▶ [Provided entries]:
----

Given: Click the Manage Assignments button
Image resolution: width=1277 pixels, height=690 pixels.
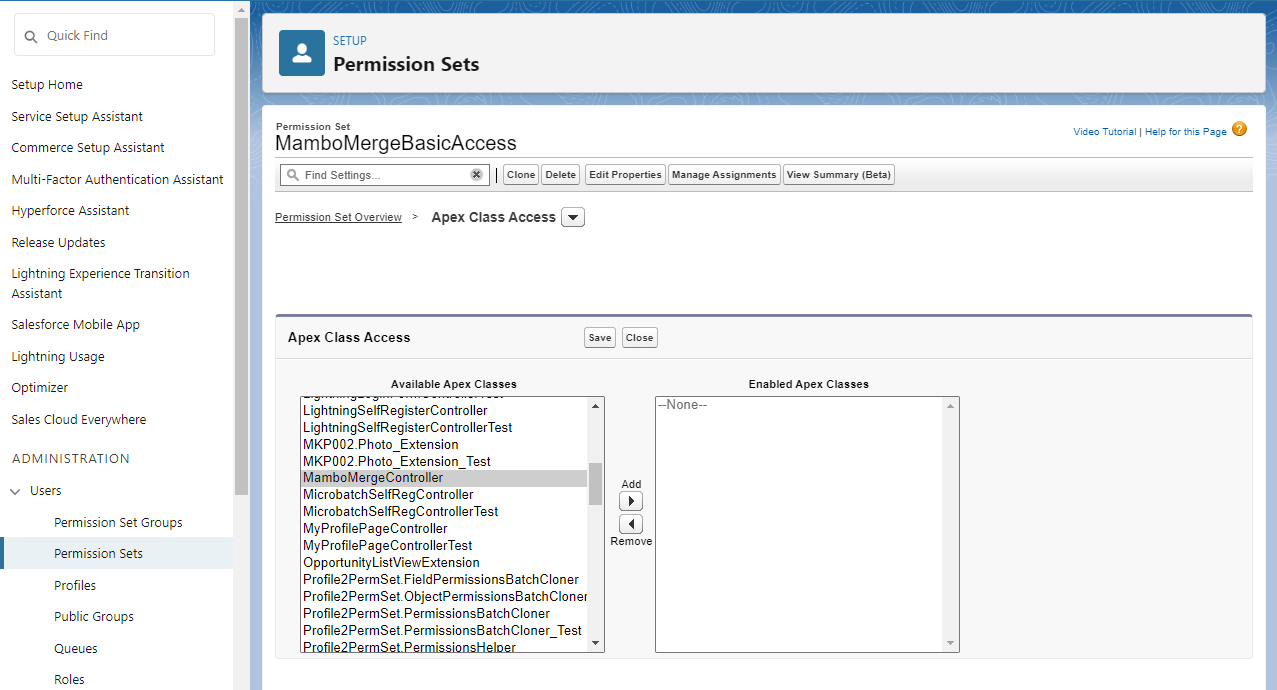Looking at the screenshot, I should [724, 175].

----

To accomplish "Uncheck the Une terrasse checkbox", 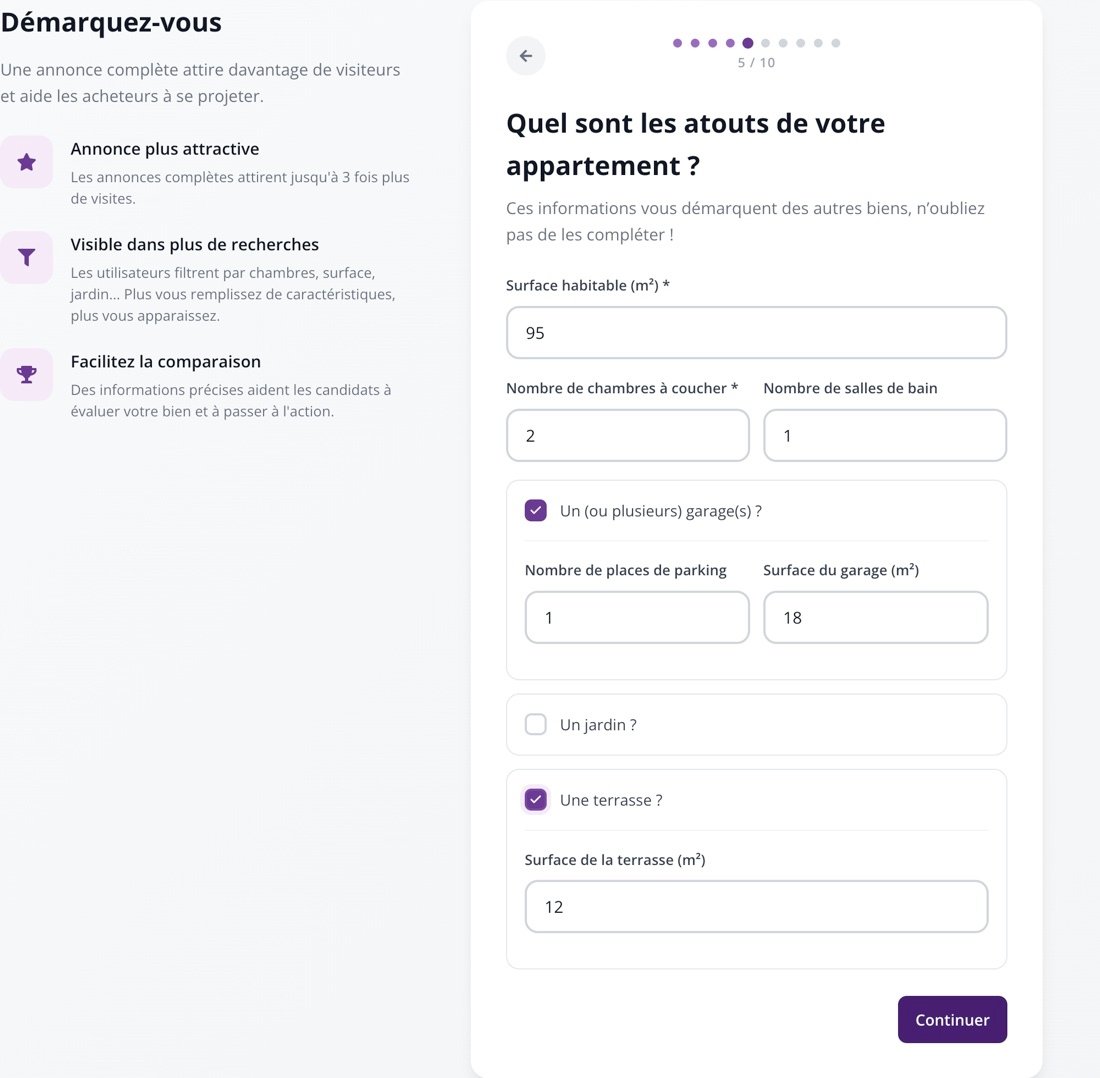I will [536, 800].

----

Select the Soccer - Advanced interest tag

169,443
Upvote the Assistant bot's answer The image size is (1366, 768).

----

▶ [Stated task]: Convert the stretch of the listing from the line containing "Given: Click the Manage Assignments button" through the line containing "Looking at the" into a Markdown table with the columns No. and Text, one numbered row per line. Skip blank lines and leave the pictures out.

▶ [Output for this exercise]:
| No. | Text |
|---|---|
| 1 | Given: Click the Manage Assignments button |
| 2 | Image resolution: width=1277 pixels, height=690 pixels. |
| 3 | Looking at the screenshot, I should [724, 175]. |